**Brief:**
For this task, every record below must be reproduced exactly.
Excerpted records section start
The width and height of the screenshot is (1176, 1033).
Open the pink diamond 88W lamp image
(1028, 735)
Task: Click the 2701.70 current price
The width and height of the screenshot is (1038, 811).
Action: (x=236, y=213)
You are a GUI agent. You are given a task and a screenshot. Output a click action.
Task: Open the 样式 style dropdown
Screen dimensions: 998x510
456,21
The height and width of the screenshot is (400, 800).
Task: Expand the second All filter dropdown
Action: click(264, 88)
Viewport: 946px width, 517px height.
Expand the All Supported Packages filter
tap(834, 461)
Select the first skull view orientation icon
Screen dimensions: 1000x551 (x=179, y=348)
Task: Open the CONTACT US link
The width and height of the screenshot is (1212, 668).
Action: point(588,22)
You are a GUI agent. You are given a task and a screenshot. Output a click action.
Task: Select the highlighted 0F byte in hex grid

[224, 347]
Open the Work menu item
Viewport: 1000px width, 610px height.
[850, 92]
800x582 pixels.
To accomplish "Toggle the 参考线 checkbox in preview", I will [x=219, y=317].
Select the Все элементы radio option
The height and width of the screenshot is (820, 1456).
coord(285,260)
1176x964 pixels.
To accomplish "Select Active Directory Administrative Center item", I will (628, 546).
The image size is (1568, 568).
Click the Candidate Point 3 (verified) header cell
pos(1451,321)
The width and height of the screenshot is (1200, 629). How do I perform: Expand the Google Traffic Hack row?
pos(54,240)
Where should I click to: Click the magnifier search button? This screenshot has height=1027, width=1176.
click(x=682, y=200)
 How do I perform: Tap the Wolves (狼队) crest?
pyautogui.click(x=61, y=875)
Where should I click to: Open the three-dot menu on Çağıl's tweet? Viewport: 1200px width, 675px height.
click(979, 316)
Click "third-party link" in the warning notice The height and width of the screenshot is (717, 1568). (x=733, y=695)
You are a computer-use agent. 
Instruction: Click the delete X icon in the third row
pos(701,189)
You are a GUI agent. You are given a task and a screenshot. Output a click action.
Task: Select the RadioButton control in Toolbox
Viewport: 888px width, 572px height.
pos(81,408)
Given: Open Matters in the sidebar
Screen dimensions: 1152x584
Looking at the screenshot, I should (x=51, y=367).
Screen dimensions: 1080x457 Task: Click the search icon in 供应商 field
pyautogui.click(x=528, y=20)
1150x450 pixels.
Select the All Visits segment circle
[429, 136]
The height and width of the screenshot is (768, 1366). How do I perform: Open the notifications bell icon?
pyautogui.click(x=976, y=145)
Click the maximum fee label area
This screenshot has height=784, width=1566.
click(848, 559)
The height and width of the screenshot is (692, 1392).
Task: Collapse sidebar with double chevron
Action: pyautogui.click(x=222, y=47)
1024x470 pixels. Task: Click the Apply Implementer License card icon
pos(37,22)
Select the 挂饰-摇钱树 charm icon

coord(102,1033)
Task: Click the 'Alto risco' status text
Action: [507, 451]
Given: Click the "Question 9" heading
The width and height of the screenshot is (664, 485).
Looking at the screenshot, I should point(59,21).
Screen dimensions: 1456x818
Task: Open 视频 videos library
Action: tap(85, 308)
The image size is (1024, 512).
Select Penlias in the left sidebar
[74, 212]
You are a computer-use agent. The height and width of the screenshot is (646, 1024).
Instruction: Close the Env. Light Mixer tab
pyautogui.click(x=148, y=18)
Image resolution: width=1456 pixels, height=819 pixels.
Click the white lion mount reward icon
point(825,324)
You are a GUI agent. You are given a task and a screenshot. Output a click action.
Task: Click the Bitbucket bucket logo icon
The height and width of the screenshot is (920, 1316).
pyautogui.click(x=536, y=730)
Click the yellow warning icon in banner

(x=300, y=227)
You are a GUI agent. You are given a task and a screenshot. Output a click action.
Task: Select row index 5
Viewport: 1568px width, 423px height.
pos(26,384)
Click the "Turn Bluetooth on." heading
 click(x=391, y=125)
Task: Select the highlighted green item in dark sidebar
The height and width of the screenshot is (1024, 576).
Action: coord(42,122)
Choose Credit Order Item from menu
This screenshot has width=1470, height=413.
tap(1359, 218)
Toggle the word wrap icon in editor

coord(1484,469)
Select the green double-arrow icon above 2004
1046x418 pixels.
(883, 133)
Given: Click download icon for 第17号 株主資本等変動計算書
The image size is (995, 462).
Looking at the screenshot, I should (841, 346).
Excerpted records section end
**Result of the task:**
The width and height of the screenshot is (1176, 1033).
Open the pink diamond 88W lamp image
(1028, 735)
Task: Click the 2701.70 current price
The width and height of the screenshot is (1038, 811).
Action: (x=236, y=213)
You are a GUI agent. You are given a task and a screenshot. Output a click action.
Task: Open the 样式 style dropdown
Screen dimensions: 998x510
456,21
The height and width of the screenshot is (400, 800).
Task: Expand the second All filter dropdown
Action: click(264, 88)
Viewport: 946px width, 517px height.
Expand the All Supported Packages filter
tap(834, 461)
Select the first skull view orientation icon
Screen dimensions: 1000x551 (x=179, y=348)
Task: Open the CONTACT US link
The width and height of the screenshot is (1212, 668).
Action: point(588,22)
You are a GUI agent. You are given a task and a screenshot. Output a click action.
Task: Select the highlighted 0F byte in hex grid

[224, 347]
Open the Work menu item
Viewport: 1000px width, 610px height.
[850, 92]
800x582 pixels.
To accomplish "Toggle the 参考线 checkbox in preview", I will [x=219, y=317].
Select the Все элементы radio option
The height and width of the screenshot is (820, 1456).
coord(285,260)
1176x964 pixels.
To accomplish "Select Active Directory Administrative Center item", I will (628, 546).
The image size is (1568, 568).
Click the Candidate Point 3 (verified) header cell
pos(1451,321)
The width and height of the screenshot is (1200, 629). How do I perform: Expand the Google Traffic Hack row?
pos(54,240)
Where should I click to: Click the magnifier search button? This screenshot has height=1027, width=1176.
click(x=682, y=200)
 How do I perform: Tap the Wolves (狼队) crest?
pyautogui.click(x=61, y=875)
Where should I click to: Open the three-dot menu on Çağıl's tweet? Viewport: 1200px width, 675px height.
click(979, 316)
Click "third-party link" in the warning notice The height and width of the screenshot is (717, 1568). (x=733, y=695)
You are a computer-use agent. 
Instruction: Click the delete X icon in the third row
pos(701,189)
You are a GUI agent. You are given a task and a screenshot. Output a click action.
Task: Select the RadioButton control in Toolbox
Viewport: 888px width, 572px height.
pos(81,408)
Given: Open Matters in the sidebar
Screen dimensions: 1152x584
Looking at the screenshot, I should (x=51, y=367).
Screen dimensions: 1080x457 Task: Click the search icon in 供应商 field
pyautogui.click(x=528, y=20)
1150x450 pixels.
Select the All Visits segment circle
[429, 136]
The height and width of the screenshot is (768, 1366). How do I perform: Open the notifications bell icon?
pyautogui.click(x=976, y=145)
Click the maximum fee label area
This screenshot has height=784, width=1566.
click(848, 559)
The height and width of the screenshot is (692, 1392).
Task: Collapse sidebar with double chevron
Action: pyautogui.click(x=222, y=47)
1024x470 pixels. Task: Click the Apply Implementer License card icon
pos(37,22)
Select the 挂饰-摇钱树 charm icon

coord(102,1033)
Task: Click the 'Alto risco' status text
Action: [507, 451]
Given: Click the "Question 9" heading
The width and height of the screenshot is (664, 485).
Looking at the screenshot, I should point(59,21).
Screen dimensions: 1456x818
Task: Open 视频 videos library
Action: tap(85, 308)
The image size is (1024, 512).
Select Penlias in the left sidebar
[74, 212]
You are a computer-use agent. The height and width of the screenshot is (646, 1024).
Instruction: Close the Env. Light Mixer tab
pyautogui.click(x=148, y=18)
Image resolution: width=1456 pixels, height=819 pixels.
Click the white lion mount reward icon
point(825,324)
You are a GUI agent. You are given a task and a screenshot. Output a click action.
Task: Click the Bitbucket bucket logo icon
The height and width of the screenshot is (920, 1316).
pyautogui.click(x=536, y=730)
Click the yellow warning icon in banner

(x=300, y=227)
You are a GUI agent. You are given a task and a screenshot. Output a click action.
Task: Select row index 5
Viewport: 1568px width, 423px height.
pos(26,384)
Click the "Turn Bluetooth on." heading
 click(x=391, y=125)
Task: Select the highlighted green item in dark sidebar
The height and width of the screenshot is (1024, 576).
Action: coord(42,122)
Choose Credit Order Item from menu
This screenshot has width=1470, height=413.
tap(1359, 218)
Toggle the word wrap icon in editor

coord(1484,469)
Select the green double-arrow icon above 2004
1046x418 pixels.
(883, 133)
Given: Click download icon for 第17号 株主資本等変動計算書
The image size is (995, 462).
Looking at the screenshot, I should (841, 346).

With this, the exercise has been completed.